Senin, 11 Februari 2013



Ketika angin berbalik berhembus, awan menggumpal hitam. Titik-titik air jatuh dari langit. Dia mengingatmu… Kamu yang tak pernah mengikuti arus air hujan itu. Dia terdiam sejenak, menuliskan kata hati yang tak tahu apa artinya. Air matanya menetes, mewakilkan seluruh kata yang tak dapat terucap.
Seketika ia melihat bayangan dirimu yang terus mendekat menghampirinya. Sebuah senyum mengembang dari bibir manisnya. Ketika tangan halus itu akan menghapus air mata yang sedang menetes itu, tiba-tiba suara guntur mengejutkannya. Seketika ia tersadar dari khayalan indahnya tentang dirimu. Dan sekarang ia benar-benar tersadar akan segalanya, bahwa; kau hanyalah hidup didalam dunia khayalannya, tidak untuk dunia yang sesungguhnya.

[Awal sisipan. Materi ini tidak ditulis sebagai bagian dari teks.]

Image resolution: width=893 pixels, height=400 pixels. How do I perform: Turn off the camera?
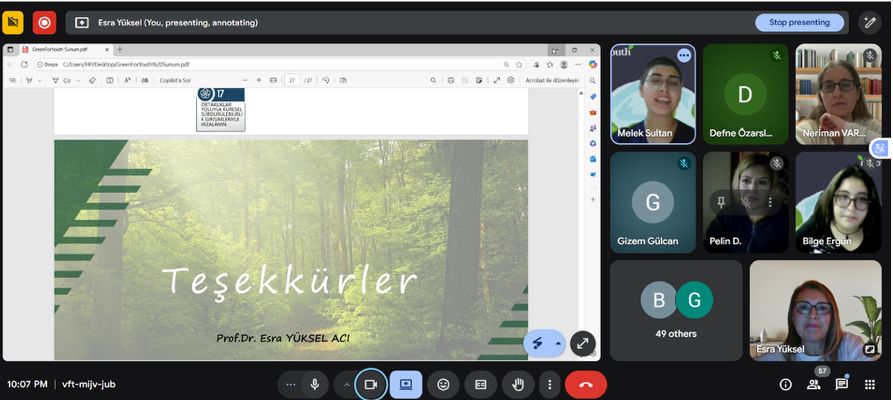coord(370,384)
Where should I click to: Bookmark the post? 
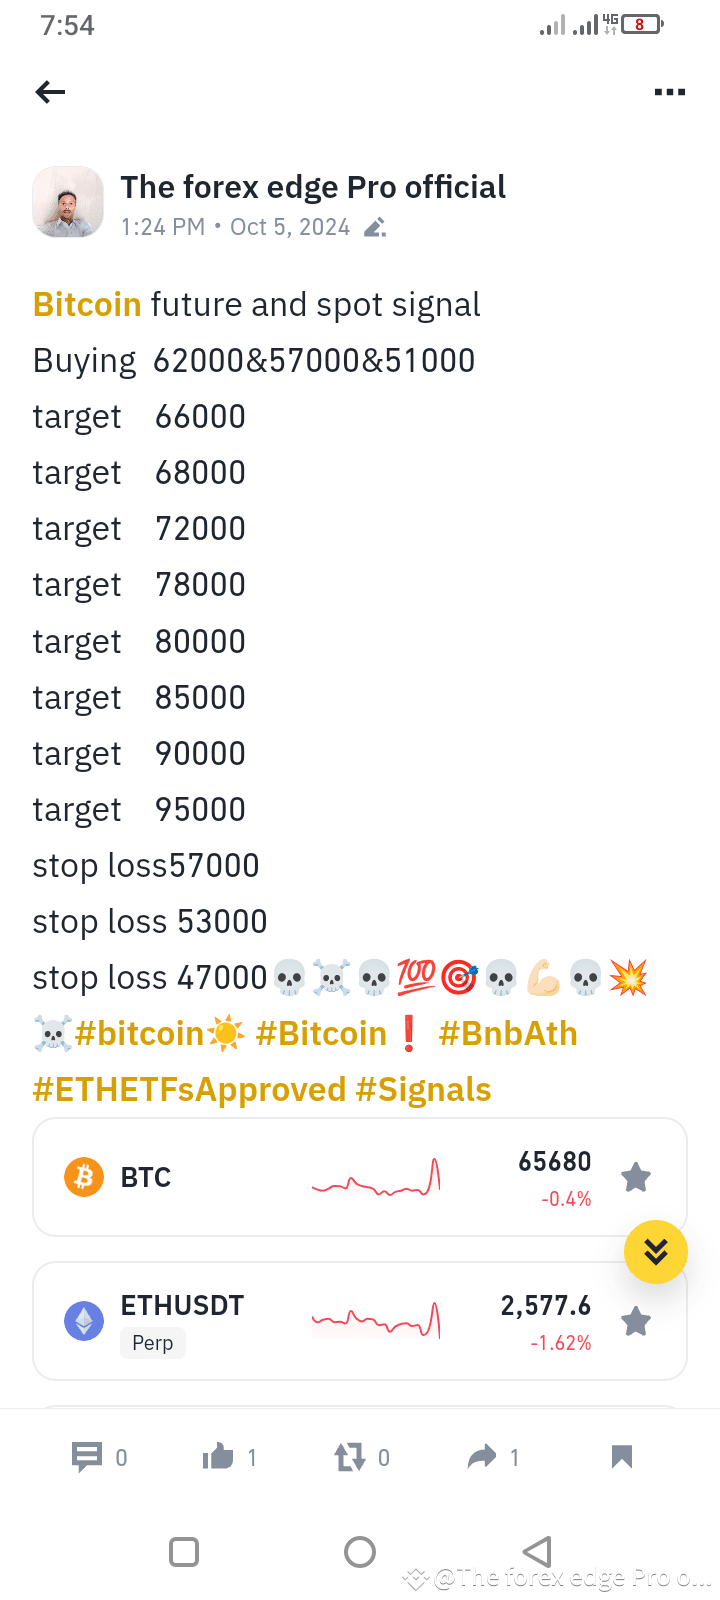(621, 1457)
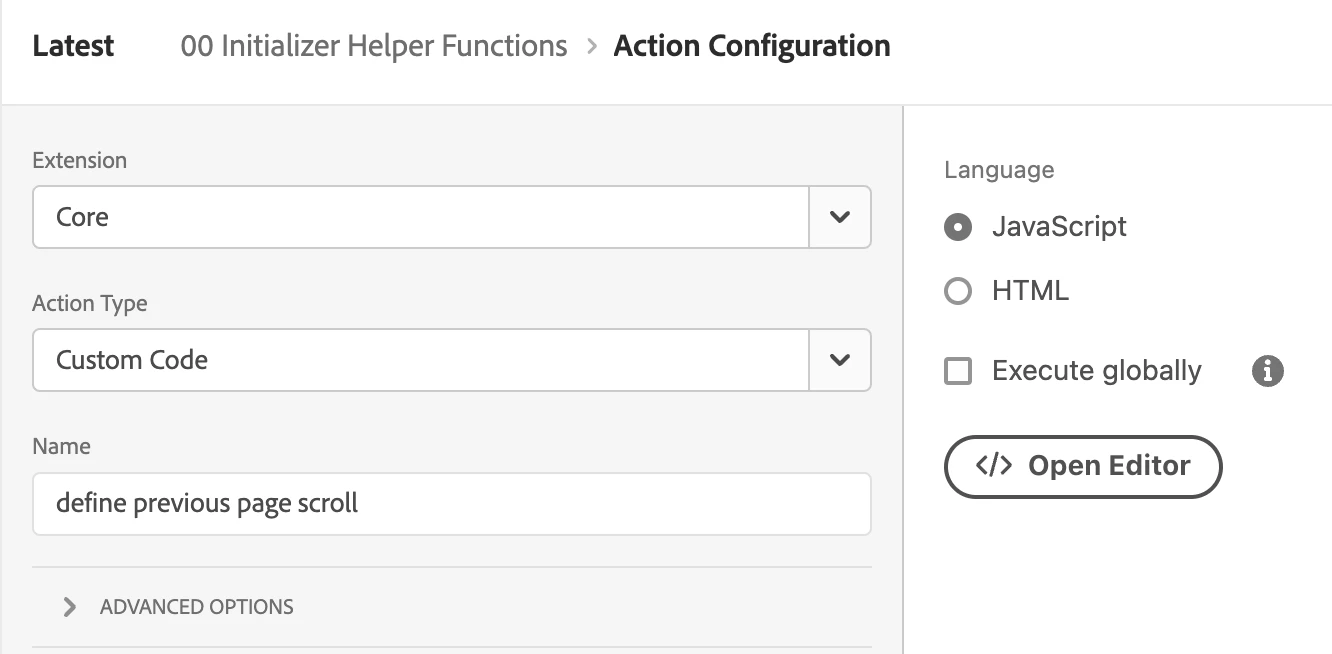Click the Advanced Options chevron icon
This screenshot has width=1332, height=654.
[69, 607]
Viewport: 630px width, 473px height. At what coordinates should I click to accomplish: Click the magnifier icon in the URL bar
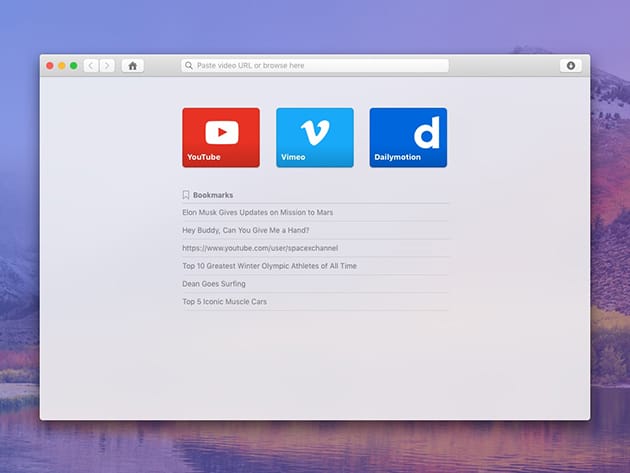(x=189, y=66)
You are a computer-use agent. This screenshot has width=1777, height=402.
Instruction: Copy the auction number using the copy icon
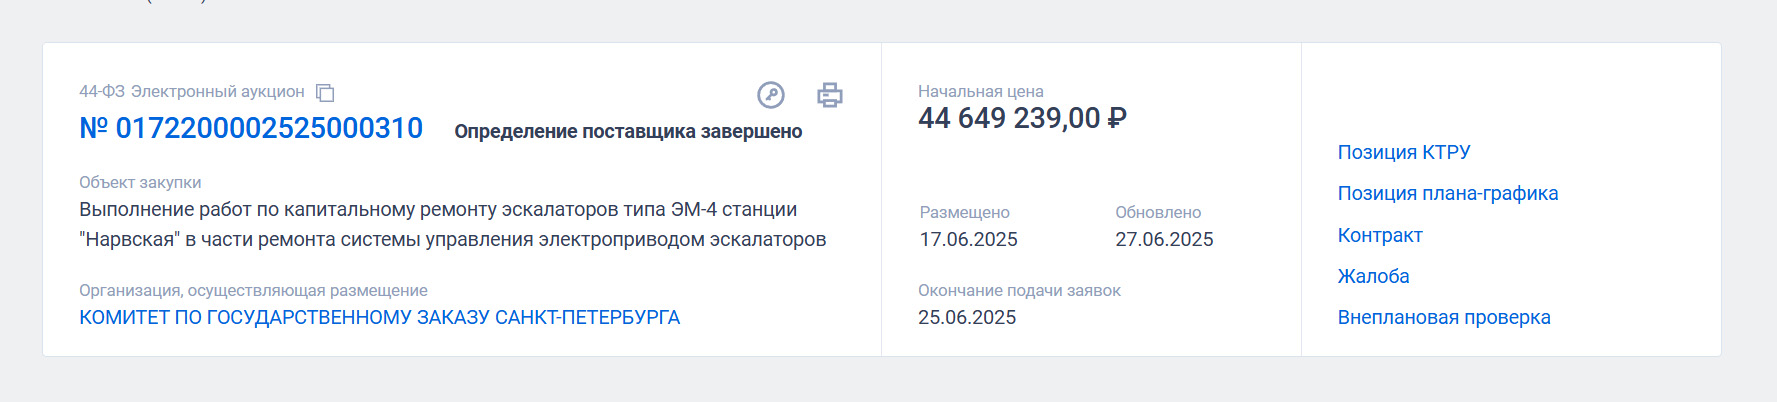click(325, 93)
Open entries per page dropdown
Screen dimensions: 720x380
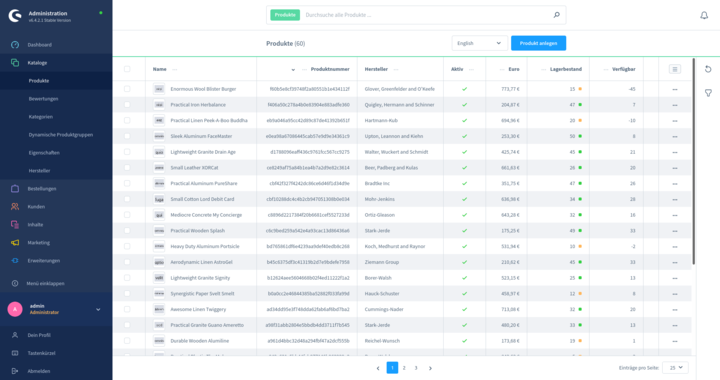coord(676,368)
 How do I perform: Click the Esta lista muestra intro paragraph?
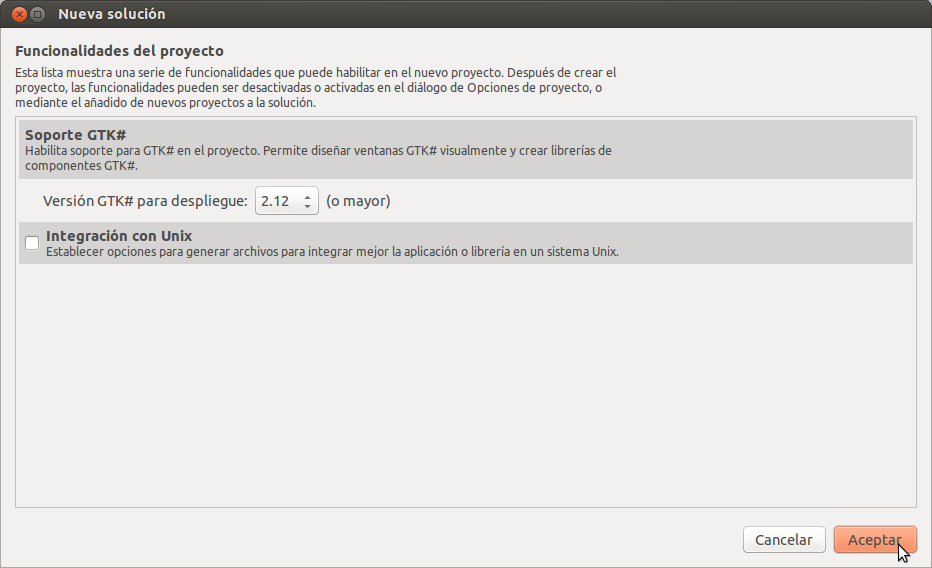coord(316,87)
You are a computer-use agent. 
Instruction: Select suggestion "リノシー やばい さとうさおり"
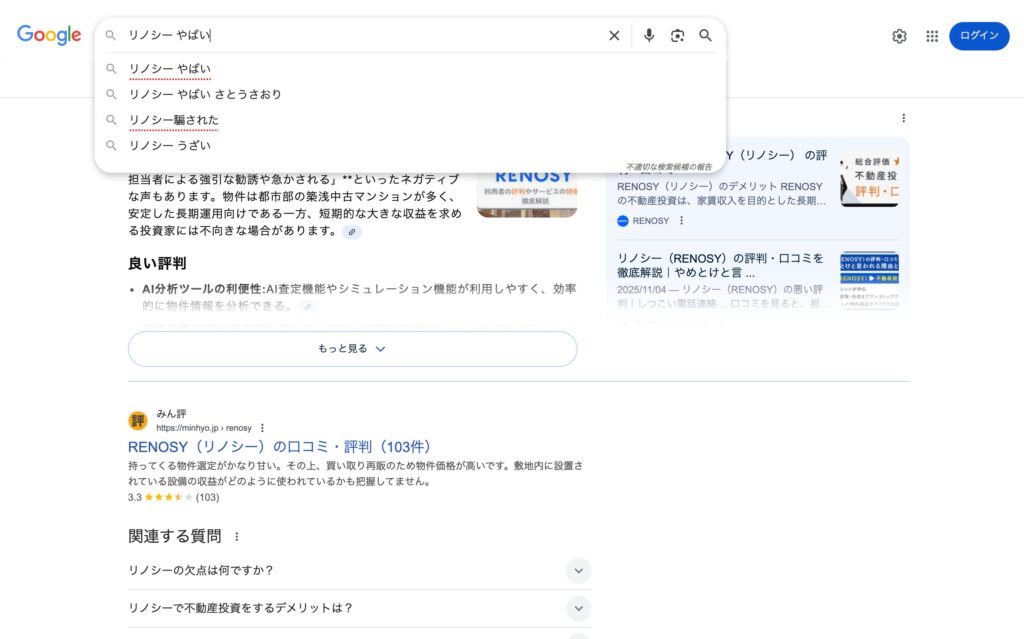click(x=205, y=94)
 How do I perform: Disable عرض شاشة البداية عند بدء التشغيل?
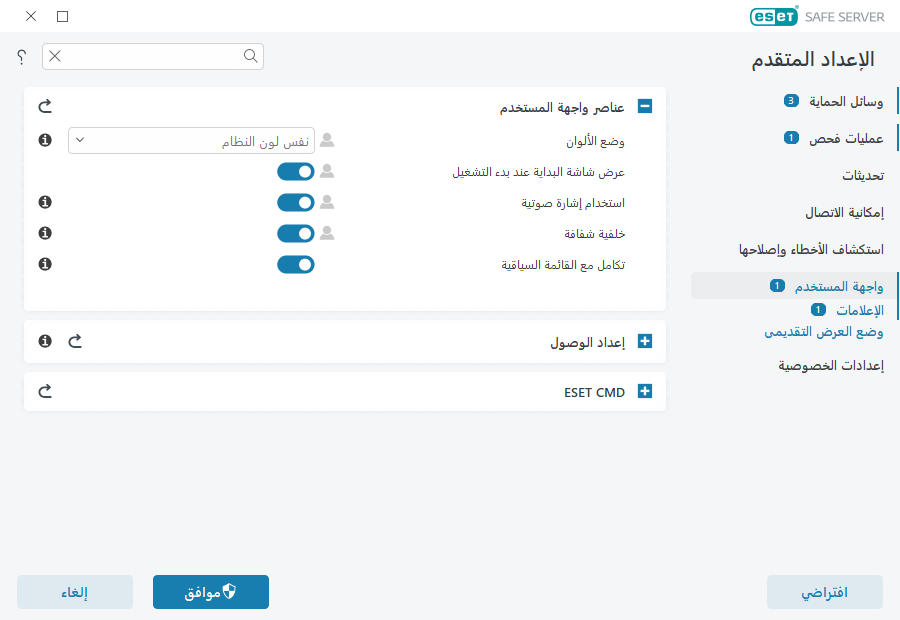coord(296,171)
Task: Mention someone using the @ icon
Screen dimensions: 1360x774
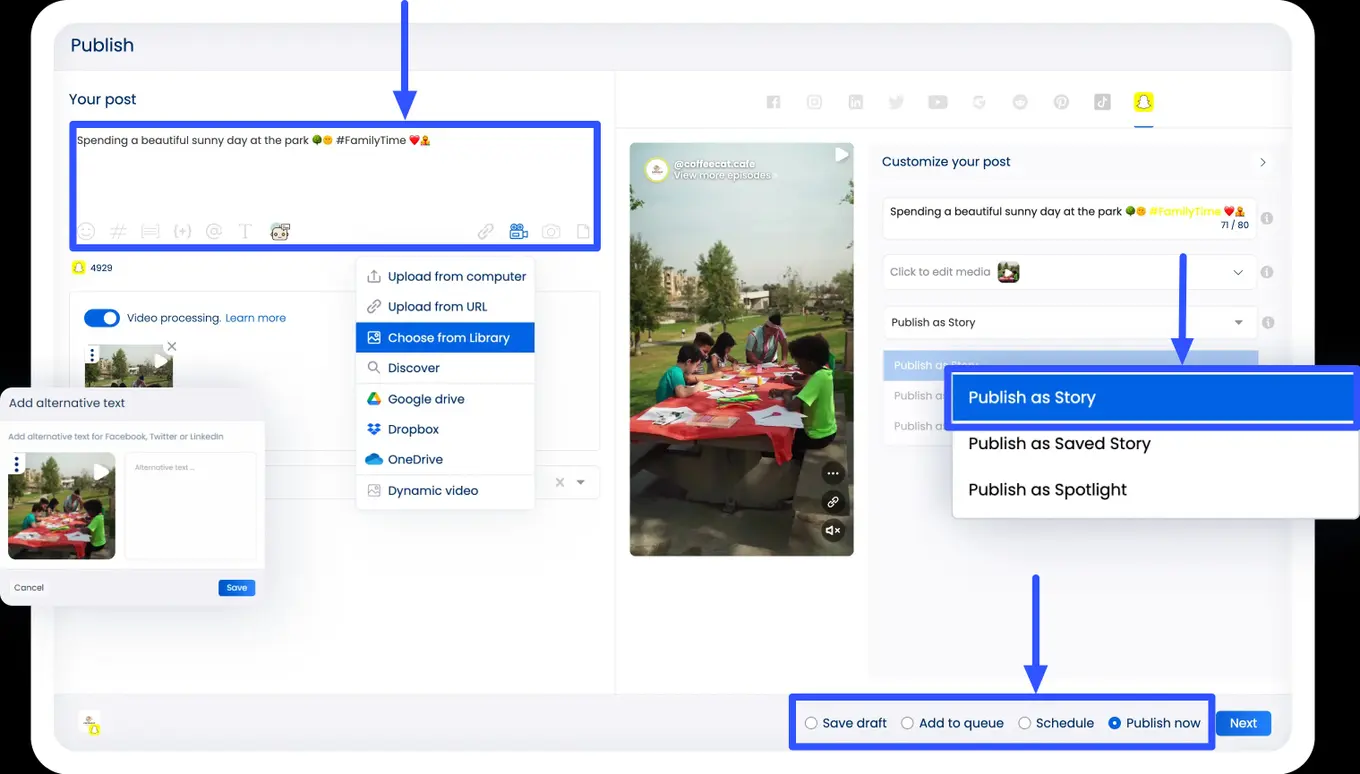Action: [x=214, y=231]
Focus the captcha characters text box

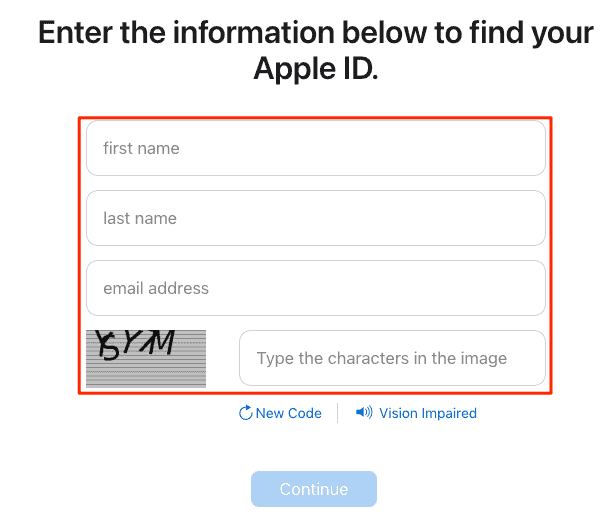[392, 358]
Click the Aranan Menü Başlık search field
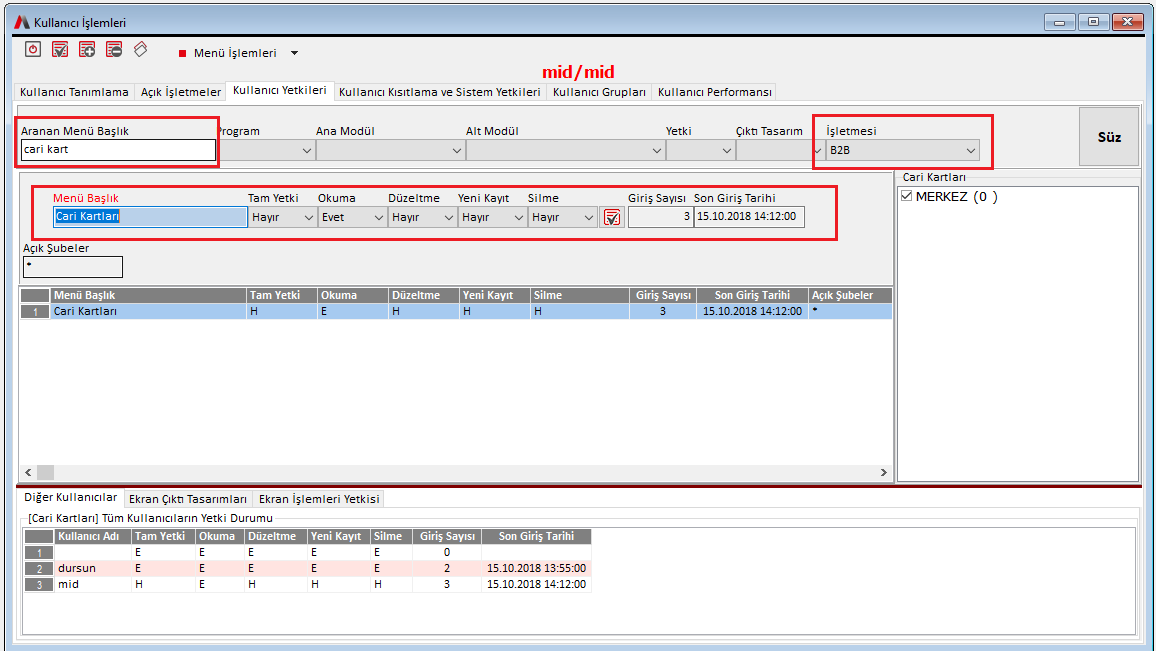Image resolution: width=1156 pixels, height=651 pixels. point(118,150)
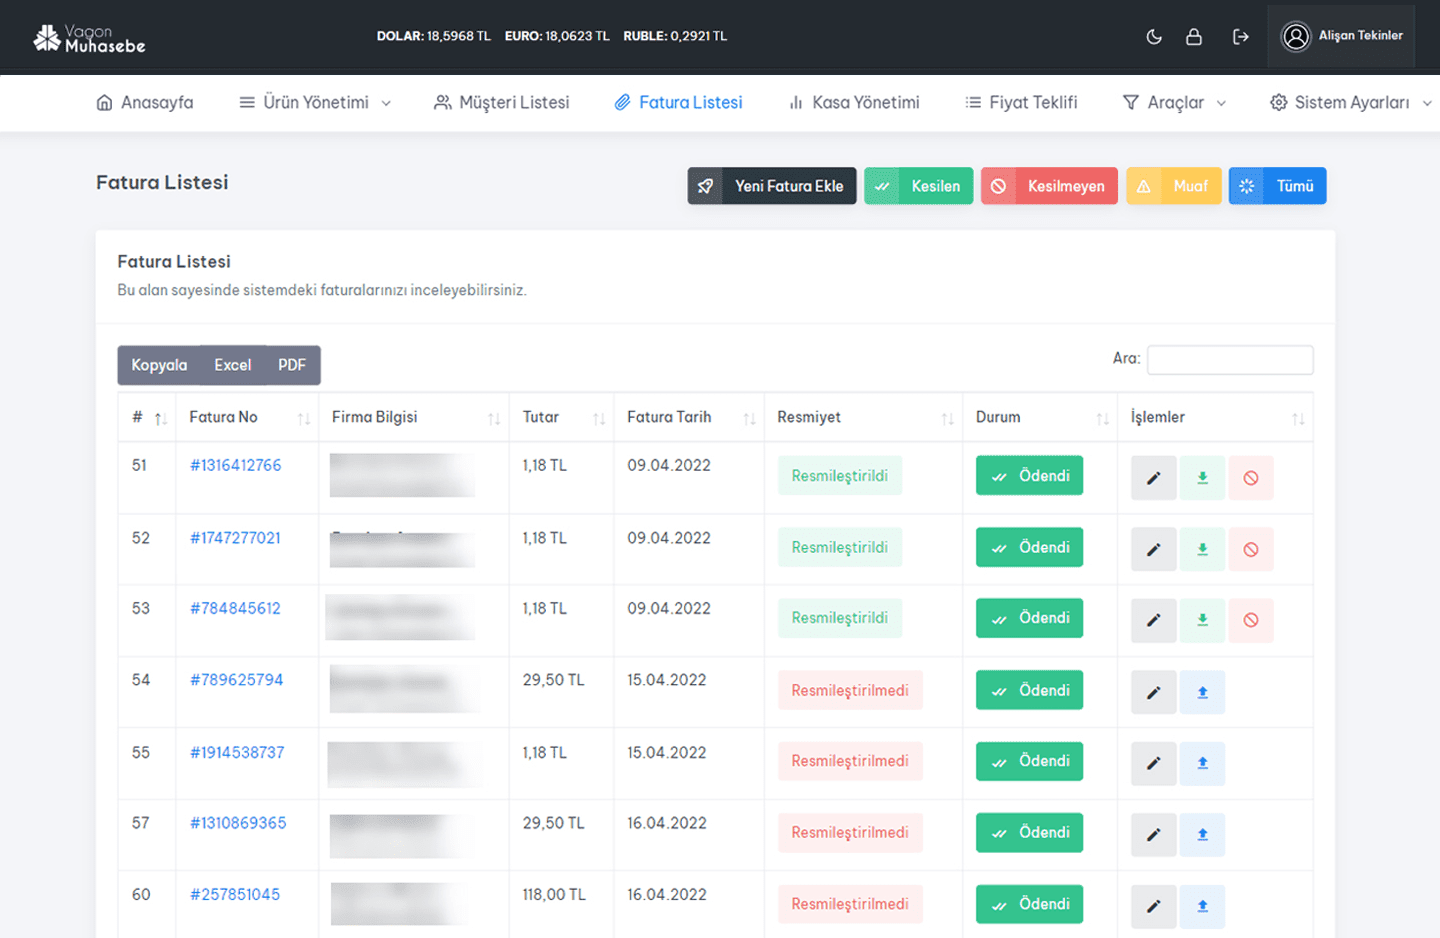Click the lock screen padlock icon
Image resolution: width=1440 pixels, height=938 pixels.
(1194, 37)
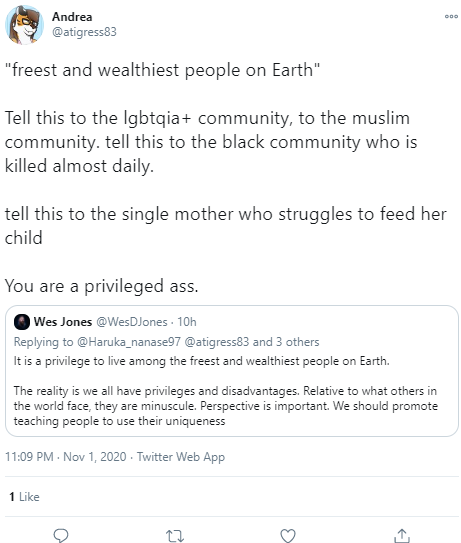The width and height of the screenshot is (461, 543).
Task: Select the main tweet text body
Action: (225, 178)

Aku tak mengerti apa yang ku pikirkan. Semakin aku mencari, semakin aku tersesat. Semakin aku berpikir, semakin aku terisak pula. Aku terdiam dan berpikir. Untuk apa aku lakukan semua ini? Untuk sesuatu yang nyatakah? Atau hanya sekedar menghiasi alam bawah sadar ku saja?
Sekarang aku merasa sendiri. Walau nyatanya semua masih seperti biasa. Hanya hati yang bisa merasa dan mata yang menampilkan gambarannya. Mulut hanya bisa terdiam ketika tangan tak mampu lagi mengepal. Kini semua pergi. Kini semua menghilang. Dan aku? Akankah terus disini? Aku tidak tahu, karena aku tidak peduli.


Setiap pertemuan pasti ada perpisahan. Setiap senyuman pasti terdapat pesan. Ketika mata saling memberikan salam, hati membukakan jalan dan waktu mempertemukan. Disaat semua terasa indah, tak satupun kata rasa rusak dengan kata “tidak”, semua menjadi “iya” dan berkata “bisa”.
Dan saat rasa itu datang bersama dengan sejuta kata “tidak”-nya, dunia seolah terasa sepi. Semua pergi, menjauh, dan hilang. Kini hanya tinggal seorang diri. Dengan senyum yang tiada berepi.
Hanya yang benar-benar mencintai yang mampu bertahan. Semua yang bersembunyi dibalik batu adalah kawanan kepiting yang menjauhi ombak yang akan menghantam sang karang.